This is a solved problem. Deposit $1000 @ 8% compounded continuously. How many years before it doubles. Solved: Use A=Pe^.08 , so 2000=1000e^.08n then 2=e^.08n then take natural log (1n) of both sides. end up with 1n 2 = .08n
so that n=
1n 2/.08 approx= .6931/.08 approx=8.66 so 8yr8mo
My question is where did the .6931 come from.
.6931 = ln(2)
2 = e^(.08n)
ln 2 .08 n
but ln 2 = .6931471806
I'm so confused. How did you figure it out.
Terri,
Let me start at the top.
1000 at .08
A = 1000 e^ .08 t if continuous compounding
double is 2000
so
2000 = 1000 e^.08 t
or
2 = e^.08 t
now take the natural log of both sides
ln 2 = ln [e^.08t)
or
ln 2 = .08 t because ln (e^anything) = anything
now if only we knew ln 2 , we would have this solved.
But we do. Do ln 2 on your calculator or look it up in a table of natural logs and you will find that
ln 2 = .69314 etc
then
.69314 = .08 t
Great. Thanks so much
The value of 0.6931 comes from the natural logarithm of 2 (ln 2). In the equation 2 = e^0.08n, we want to isolate 'n' by taking the natural logarithm of both sides. The natural logarithm function (ln) is the inverse of the exponential function e^x.
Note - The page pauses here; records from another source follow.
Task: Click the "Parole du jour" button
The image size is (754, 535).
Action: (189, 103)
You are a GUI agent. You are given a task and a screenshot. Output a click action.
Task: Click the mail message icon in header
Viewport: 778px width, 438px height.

So when we take the natural logarithm of both sides, we get:
ln 2 = ln (e^0.08n)
According to the laws of logarithms, the natural logarithm of e raised to any power is equal to that power. Therefore, ln (e^0.08n) simplifies to 0.08n.
ln 2 = 0.08n
To solve for 'n', we divide both sides by 0.08:
ln 2 / 0.08 = n
Using a calculator, ln 2 / 0.08 is approximately equal to 0.6931. Hence, 'n' is approximately equal to 0.6931. This represents the number of years it takes for the initial deposit to double at an interest rate of 8% compounded continuously.